I had a confidence-busting end-o in a rock garden last summer. Nothing was injured except my confidence. I'd like to get it back.


----------



## TheotherH (Jan 21, 2004)

screampint said:


> Switchbacks.... Yes, I can do them if they are easy. But I'm not comfortable on them and as soon as they get chunky and ledgey in the middle, I'm off.


Me too.


----------



## TheotherH (Jan 21, 2004)

formica said:


> I want mountain biking to be fun again.


Well, you'd better come hang out with us Canadians at KettleFest then


----------



## formica (Jul 4, 2004)

TheotherH said:


> Well, you'd better come hang out with us Canadians at KettleFest then


bwahhahah... fun stuff.


----------



## chuky (Apr 3, 2005)

Lots of good things to work on, so how are you all going to go about conquering them?


----------



## connie (Mar 16, 2004)

I have some of the usual things I'm continuing to work on - getting better at going up bigger ledges, practicing longer trackstands and wheelies and whatnot....

But I think the biggest thing is that I'm working on breathing more fully when I'm riding, and really paying attention to my body and instincts.

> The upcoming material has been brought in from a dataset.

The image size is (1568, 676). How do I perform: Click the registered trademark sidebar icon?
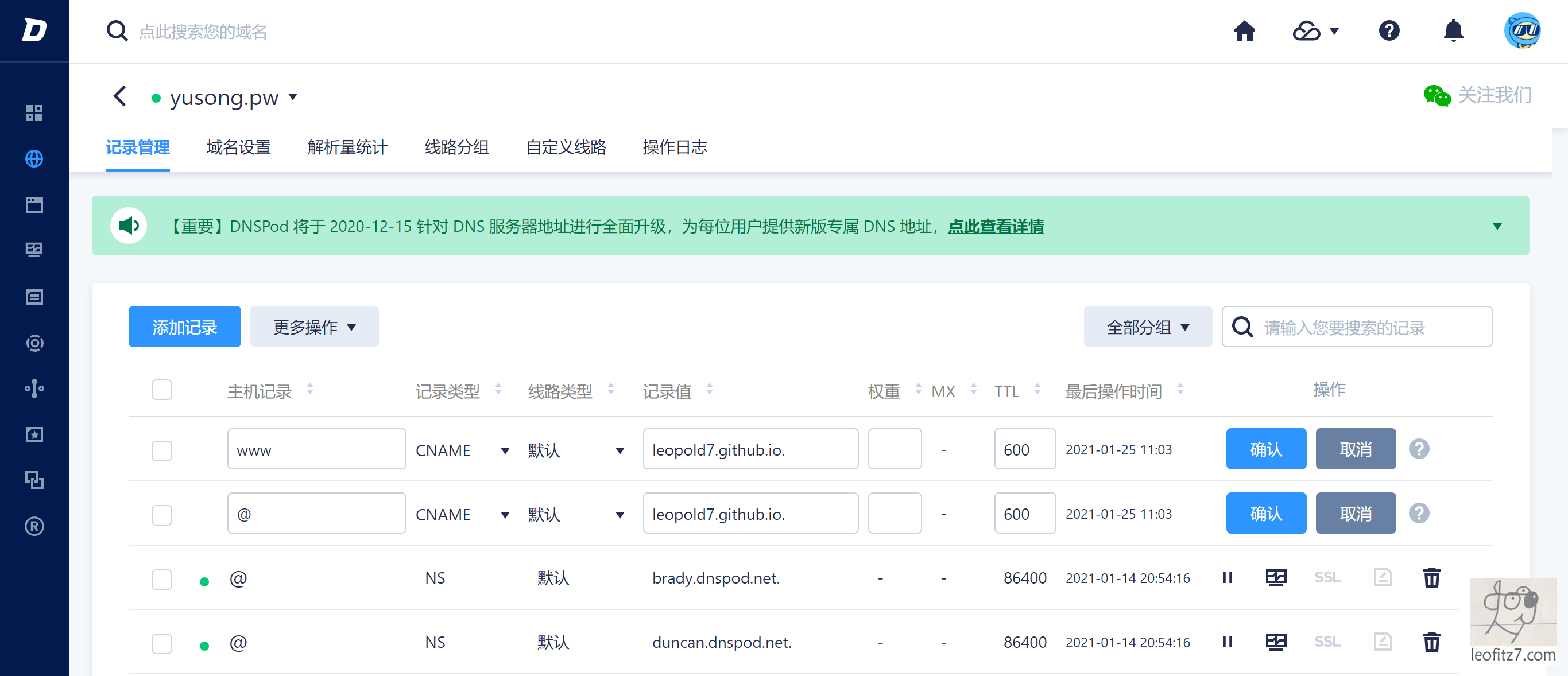coord(34,526)
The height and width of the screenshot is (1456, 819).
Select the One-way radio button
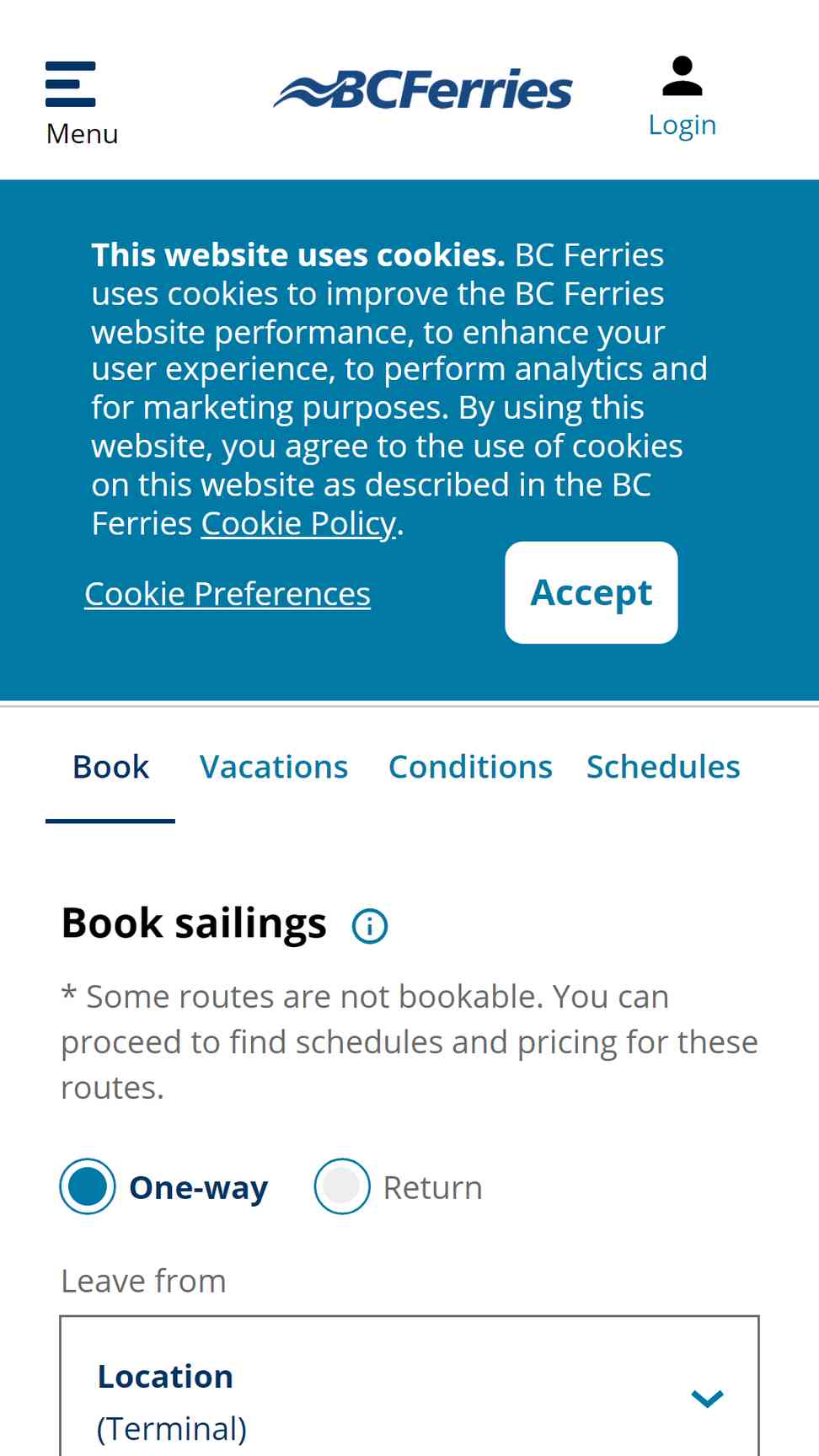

Not doing things because my ego wants me to, and not backing off of things that I know I can push harder at, but finding balance.


----------



## gabrielle (Jan 2, 2005)

formica said:


> I need trail blinders that filter in fun!


We'll go riding when you come visit. Assuming it's not all rainy &c like last year.

I want to get better at eating. I'm going to practice a lot.

gabrielle


----------



## screampint (Dec 10, 2001)

Well, I just built a couple trails that include some switchbacks. I really like the trails, so I will get plenty of practice.


----------



## PixieChik (Jul 10, 2010)

1. I am going to join a local group ride and not worry about being too slow or not good enough. I am telling myself it's a group ride because they want newer riders to come along!

2. More confidence and speed on rocky downhill sections. This is coming along as I get experience, but some of it is a pure mind game.

3. More power and stamina (which would definitely benefit from dropping some unwanted poundage). I'm going to work on this by riding longer and more often, and adding some intervals (group rides will help with this as well).

Great question!


----------



## kimikaw (Apr 13, 2010)

Stripes said:


> - Dismounting on my right side. Never been comfortable doing this (not sure why), so it's something I need to practice so trails that fall to the left aren't so scary (big hangup for me)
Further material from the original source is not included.